忠保
【 東京手仕事 】
5000を超える工程から生まれる
総合工芸
昭和39年創業。5月の節句人形にも使われる甲冑づくりに取り組んでいるのが株式会社忠保(ただやす)だ。ひとつの甲冑を組み上げるまでに行われる工程は5000を超え、ほとんどの工程が熟練の技術を持つ職人の手作業によって作られている。
一枚一枚に糸を通して編んでいく縅、短冊形の革や鉄板を組紐や革紐でつなぐ小札など、手作業でなければ不可能な工程の数々。そこに反映される技術は、金の加工、組紐、皮革工芸のほか、さまざま。日本の工芸が誇る技術が結集した総合工芸、それが甲冑なのだ。
忠保の甲冑の特徴は「本物志向」。入念に時代考証を行い、細部に渡って、本物の甲冑の特徴を再現している。工房には「家康」「毛利元就」「義経」など、歴史上の武将の名前が飛び交い、作られる甲冑の名前には、「白糸褄取大鎧」「赤糸縅大鎧」など伝統的な名称が付けられているものも多い。
また、トンボや竹、虎など、武将たちが勝利の思いを込めた生地の柄や飾りを使うなど、見えない部分にもこだわる。それば、美意識を競って甲冑を作らせた、武将たちの思いそのままである。
そんな甲冑は、節句人形として贈られることが多い。そこには、知性、仁徳、勇気を兼ね備えた武将たちのように、成長してほしいという願いも込められている。そんな私たちの思いを編み込み、織り込んで、輝く甲冑は作られている。
「いつか甲冑が作れなくなる」
危機感から生まれた新商品
高い品質で評判の忠保だが、社長を勤める三代目大越忠保氏には、切実な危機感がある。「各地で職人が少なくなっています。甲冑を造る人、そして甲冑づくりを継ぐ人もいなくなっているんです。
このままでは、いつか、重要な部品が作れなくなり、甲冑が作れなくなる。世界に誇る日本の技術が失われるかもしれないんです」。甲冑づくりの将来への憂い。その悩みを、次の世代に受け継ぐ前に終わりにしたい。だからこそ忠保氏は、世界に目を向けた。
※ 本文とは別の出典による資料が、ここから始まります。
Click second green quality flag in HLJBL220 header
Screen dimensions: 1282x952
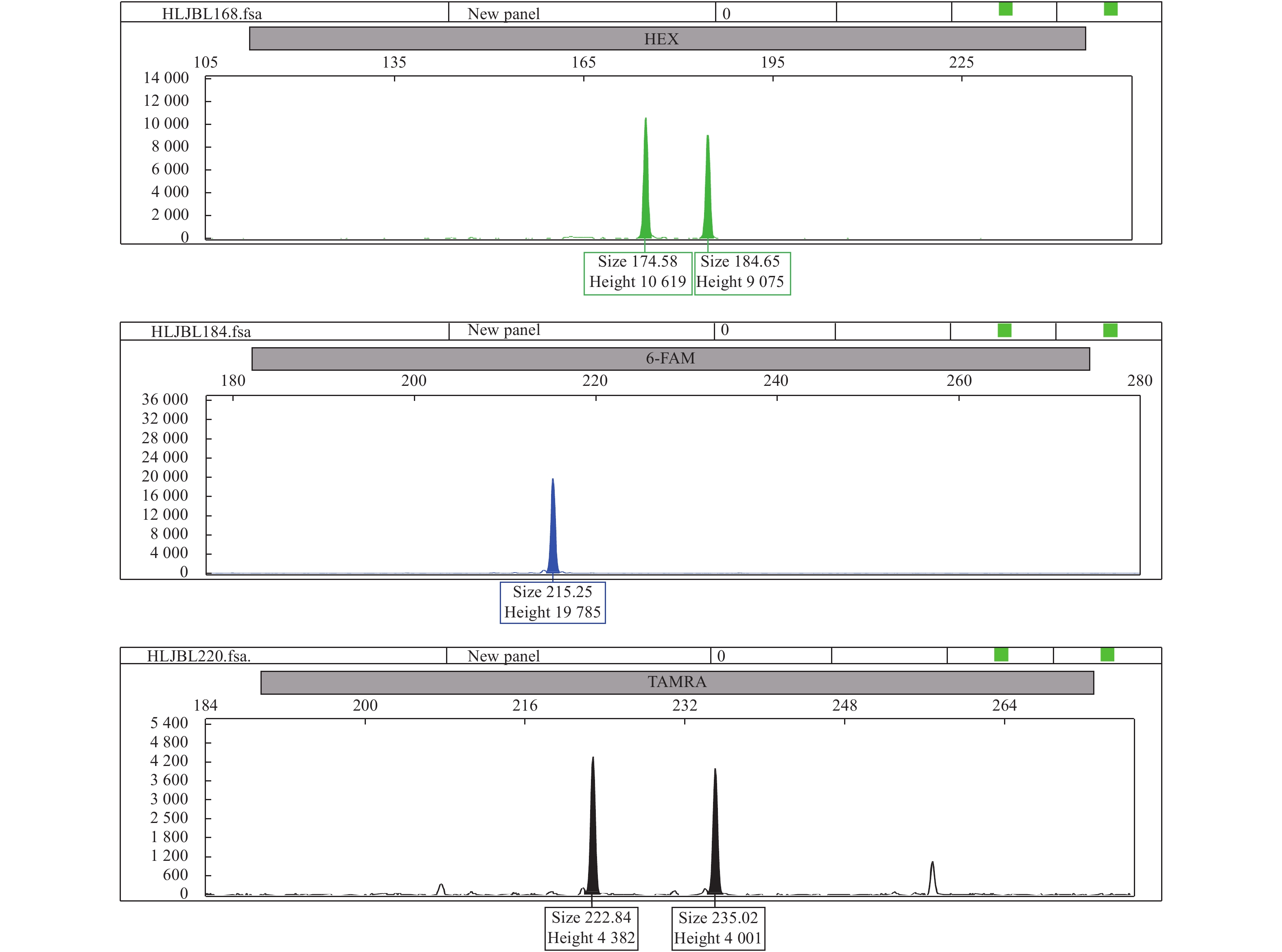pos(1107,654)
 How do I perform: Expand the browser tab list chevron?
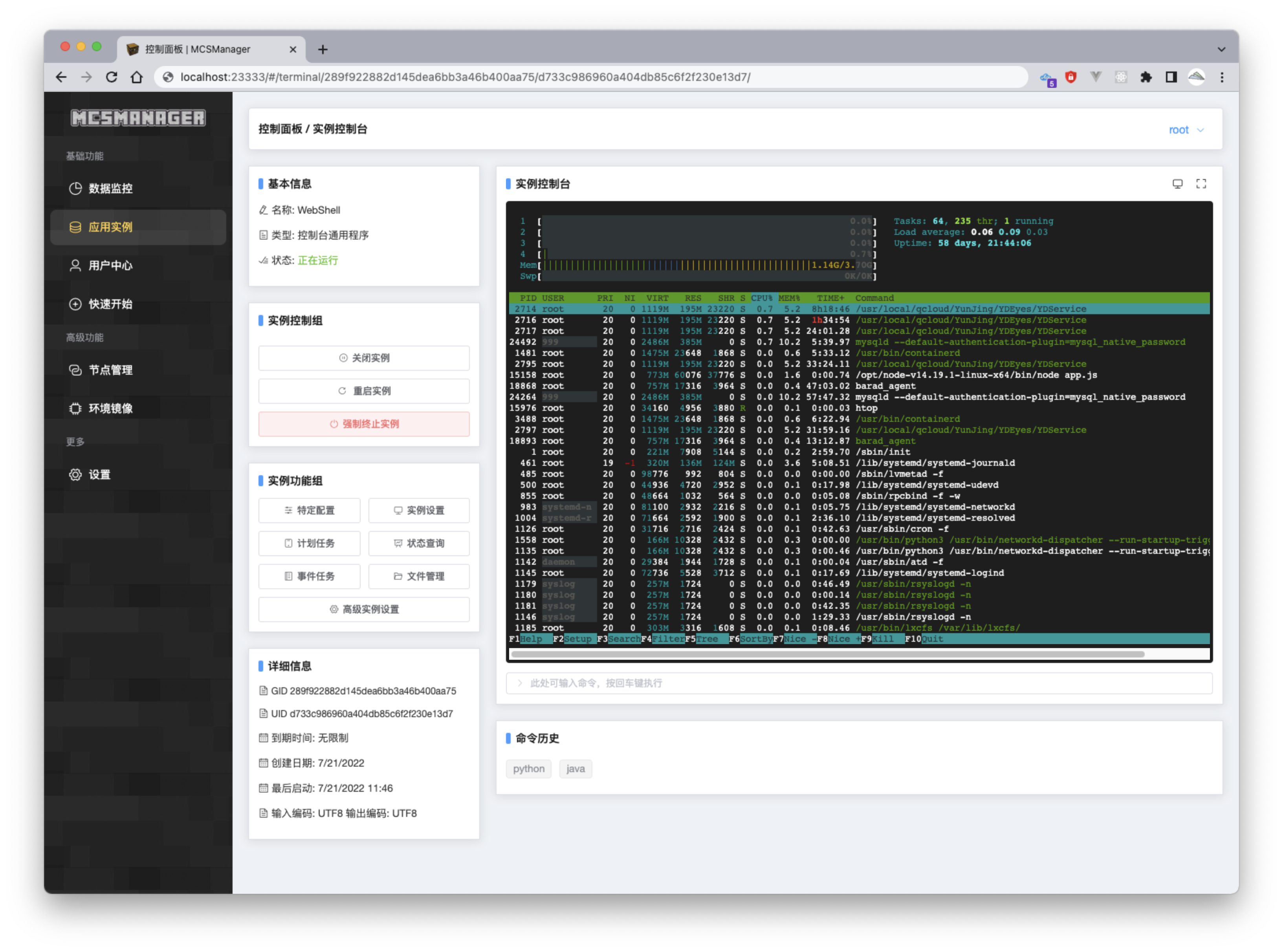[1221, 49]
生まれたのは、甲冑を日本酒やワインなどお酒のボトルに着せて飾る「ボトルアーマー」だ。一升瓶やワインボトルにぴったりの大きさの甲冑は、素材や作り方など、細部に至るまで、本来作られる大きな甲冑と変わりない。小さくなるほど作業も細かくなり、時間も手間もかかる。
しかし、本物へのこだわりに妥協はなく、小さくも重厚感のある、酒瓶のための鎧ができあがった。かつて武将の命を守っていた甲冑は、大切な思い入れのある1本の酒を日光などから守りつつ、美しく見せてくれる工芸となったのだ。
Buyer’s Voice 代表・松澤斉之より
新しいニーズを掴む
人形業界の新たな可能性
初めてボトルアーマーを見た時「かっこいい!」以外の言葉がでなかった。実は、かなりの歴史好きで、歴史をたどる旅に行くこともある。旅先で、その土地に歴史に触れたときに感じる高揚感のようなものを、博物館などに展示されている有名武将の鎧をそのまま小さくしたようなボトルアーマーからも感じた。
大越さんは三代目。多くの甲冑制作工房が廃業していく中「甲冑を造る仕事はすごく楽しい」と言い切る。楽しいから、次世代に残していきたいと。その思いが、甲冑の新しい需要を喚起する商品を作り出したのだろう。
大越さんの目は日本の市場だけを見ていない。一升瓶だけでなく、ワインボトルにぴったりのサイズのボトルアーマーを作ったことからもそのことがわかる。
「日本の伝統技術と美意識を、世界に伝えたい」と言う。私たちにできるのは、そんな思いのこもった逸品を、商品についての正しい知識と一緒にひろげていくことだと思っている。
奇しくも海外で日本の鎧が芸術としても高い評価を浴びつつある今。クールなジャパンブランドのひとつとして、海外の注目を浴びる日は遠くないだろう。